If we could get it to work magically though, there’s a reseller exemption certificate needed in whatever state we were operating out of – in this case, California. If we did some complicated questionable umbrella of corporations in which the buyer was a nonprofit, about half the states would remove our Sales Tax too. If we were an agricultural or biomedical company we could also get some exemptions.

Pirate Joe’s

You may wonder how we could legally buy items against a supplier’s wishes and resell it for whatever price we wanted. We have Pirate Joe’s (https://en.wikipedia.org/wiki/Pirate_Joe%27s) to thank for that. Trader Joe’s refused to open up a shop in Canada citing the same reasons we heard from all these suppliers. So an enterprising guy named Michael Hallatt would just buy all of Trader Joe’s items and drive it across the border and opened his own store he called Trader Joe’s. The entire suit was dismissed but the margins were so thin already Pirate Joe’s didn’t last so long.

I was surprised how “flexible” Sales Tax could be.

In North Carolina, movie studios successfully lobbied to remove Sales Tax on any equipment.

In Tennessee, the county level sets the Sales Tax at 0%, but each city can change it instead.

In Illinois, there is no sales for hygiene like toilet paper.

U.S. territories have their complicated laws but generally no Sales Tax.

Oil rigs have 0% Sales Tax. We could move our operations to an oil rig…

Cruises have a Sales Tax while docked in the USA but at a certain point outside a boundary on the border, it becomes 0%. That means if you start buying drinks too soon in the trip there’s a tax.

Some cities can even have a rare Extra Territorial Tax, meaning you can get the Sales Tax of a nearby city you are not even in or off the borders of states depending on your industry.

One thing kept popping up though, these laws always came into being around election cycles. And none was more mysterious than Florida.

Florida

In Florida, normally with a Sales Tax of 6% I found something no other state seemed to have. A bunch of random zip codes with 0% sales tax.

  • 34249
  • 33106 
  • 33126 
  • 33178 
  • 33192 
  • 33195 
  • 33206
  • 33166

A couple were just a few blocks from our Miami warehouse. Ok easy enough I think, we will just rent a space in these zip codes and drive it over to our warehouse and call it a day. But all of these zip codes were of single buildings that weren’t renting out their space.

In fact, these zip codes were owned by competitors of ours.

Several calls with the Florida Department of Revenue yielded no results. They had no records of when and why these came existence. I called back the executives at these tax calculator companies. One quietly told me he suspected this was some election cycle deal with a donor. He used to see this type of thing all the time when he worked in politics.

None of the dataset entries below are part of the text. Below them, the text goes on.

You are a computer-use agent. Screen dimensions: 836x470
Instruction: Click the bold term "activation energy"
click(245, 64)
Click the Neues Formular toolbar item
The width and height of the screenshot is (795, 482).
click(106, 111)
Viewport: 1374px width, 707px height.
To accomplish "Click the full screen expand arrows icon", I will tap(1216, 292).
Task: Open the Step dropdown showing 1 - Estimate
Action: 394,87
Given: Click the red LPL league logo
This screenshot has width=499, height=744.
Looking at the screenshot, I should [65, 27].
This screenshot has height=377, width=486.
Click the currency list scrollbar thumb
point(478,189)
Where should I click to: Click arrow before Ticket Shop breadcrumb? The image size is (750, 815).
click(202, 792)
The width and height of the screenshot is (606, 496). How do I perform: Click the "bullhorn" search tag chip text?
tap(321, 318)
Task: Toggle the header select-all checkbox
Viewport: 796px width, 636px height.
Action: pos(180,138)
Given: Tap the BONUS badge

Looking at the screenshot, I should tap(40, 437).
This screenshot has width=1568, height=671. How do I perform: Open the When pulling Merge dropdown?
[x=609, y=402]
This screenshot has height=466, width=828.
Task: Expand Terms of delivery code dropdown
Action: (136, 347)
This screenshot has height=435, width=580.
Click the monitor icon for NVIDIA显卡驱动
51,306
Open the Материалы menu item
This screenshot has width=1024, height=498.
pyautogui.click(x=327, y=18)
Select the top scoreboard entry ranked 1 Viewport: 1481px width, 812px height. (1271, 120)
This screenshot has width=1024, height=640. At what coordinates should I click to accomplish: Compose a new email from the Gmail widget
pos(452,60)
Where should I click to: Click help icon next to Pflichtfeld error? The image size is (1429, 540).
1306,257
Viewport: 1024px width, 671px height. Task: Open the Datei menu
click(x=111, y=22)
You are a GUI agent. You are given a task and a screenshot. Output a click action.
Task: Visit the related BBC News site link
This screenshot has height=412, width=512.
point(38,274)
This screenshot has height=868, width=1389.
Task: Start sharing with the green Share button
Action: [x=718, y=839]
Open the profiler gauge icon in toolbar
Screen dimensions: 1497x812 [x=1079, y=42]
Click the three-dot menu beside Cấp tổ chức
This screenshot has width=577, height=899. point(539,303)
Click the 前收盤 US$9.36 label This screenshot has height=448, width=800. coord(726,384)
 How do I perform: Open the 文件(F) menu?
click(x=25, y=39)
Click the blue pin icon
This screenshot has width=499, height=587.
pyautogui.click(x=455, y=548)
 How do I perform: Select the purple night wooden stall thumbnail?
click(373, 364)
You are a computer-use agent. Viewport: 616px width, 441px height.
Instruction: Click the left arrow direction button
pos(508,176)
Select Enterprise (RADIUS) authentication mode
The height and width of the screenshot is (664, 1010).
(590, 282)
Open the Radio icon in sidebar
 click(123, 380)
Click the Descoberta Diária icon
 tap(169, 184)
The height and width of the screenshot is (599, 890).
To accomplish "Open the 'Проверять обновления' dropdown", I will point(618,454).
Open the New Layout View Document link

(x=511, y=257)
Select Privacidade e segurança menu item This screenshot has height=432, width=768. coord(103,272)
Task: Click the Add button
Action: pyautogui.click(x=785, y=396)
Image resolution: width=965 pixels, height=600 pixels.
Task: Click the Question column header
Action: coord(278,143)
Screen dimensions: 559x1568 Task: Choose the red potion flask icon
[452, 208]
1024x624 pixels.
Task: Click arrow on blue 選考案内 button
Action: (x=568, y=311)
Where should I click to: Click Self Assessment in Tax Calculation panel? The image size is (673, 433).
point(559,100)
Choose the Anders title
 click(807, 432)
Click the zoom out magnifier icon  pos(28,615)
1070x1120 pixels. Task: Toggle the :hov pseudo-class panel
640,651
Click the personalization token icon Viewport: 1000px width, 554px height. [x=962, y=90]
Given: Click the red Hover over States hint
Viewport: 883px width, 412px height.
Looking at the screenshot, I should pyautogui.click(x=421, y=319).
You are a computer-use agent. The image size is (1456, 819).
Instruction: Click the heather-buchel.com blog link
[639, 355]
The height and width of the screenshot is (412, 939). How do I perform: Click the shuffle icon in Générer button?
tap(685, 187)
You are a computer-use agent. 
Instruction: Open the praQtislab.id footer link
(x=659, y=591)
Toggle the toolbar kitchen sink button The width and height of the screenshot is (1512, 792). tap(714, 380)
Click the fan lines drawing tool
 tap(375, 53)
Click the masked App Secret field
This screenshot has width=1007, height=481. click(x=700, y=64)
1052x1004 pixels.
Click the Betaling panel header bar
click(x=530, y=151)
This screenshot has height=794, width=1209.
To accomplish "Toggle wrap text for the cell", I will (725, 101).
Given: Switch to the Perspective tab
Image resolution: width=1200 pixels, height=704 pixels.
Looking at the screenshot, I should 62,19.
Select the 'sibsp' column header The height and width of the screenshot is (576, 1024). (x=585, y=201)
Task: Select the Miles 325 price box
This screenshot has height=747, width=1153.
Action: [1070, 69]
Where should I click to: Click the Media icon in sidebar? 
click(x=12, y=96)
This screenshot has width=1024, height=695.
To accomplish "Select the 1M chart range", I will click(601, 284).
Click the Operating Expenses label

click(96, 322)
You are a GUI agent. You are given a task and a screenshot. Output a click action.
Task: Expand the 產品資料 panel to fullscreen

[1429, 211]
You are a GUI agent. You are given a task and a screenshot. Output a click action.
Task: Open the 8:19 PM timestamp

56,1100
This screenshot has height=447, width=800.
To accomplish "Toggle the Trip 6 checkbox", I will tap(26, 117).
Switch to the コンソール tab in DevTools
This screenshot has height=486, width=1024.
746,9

Finally hitting a wall, I just sent all this info to our board and found myself in a lawsuit.

One Tax lawyer in Florida coincidentally wrote this around the time I emailed my board:

“This policy of establishing unique, tax free zip codes is, interestingly, nowhere in the Florida statutes or Florida administrative code. Questions regarding the Department’s authority to establish such a policy remain unanswered. Furthermore, the procedures for qualifying for this program are unclear. For example, what standards must a freight forwarder meet to obtain a unique, tax free zip code? What is to stop a person within Florida from obtaining an address within these unique zip codes and simply picking up their tax-free goods from the freight forwarder?”

As of 2021, the State of Florida issued Florida House Bill 7061 which lets any freight forwarder get a tax exemption certificate. Unfortunately, this is exactly the same as the reseller certificate, most suppliers won’t agree to this even if technically they don’t need to pay it.

Nothing changed, but hey I got a bill made.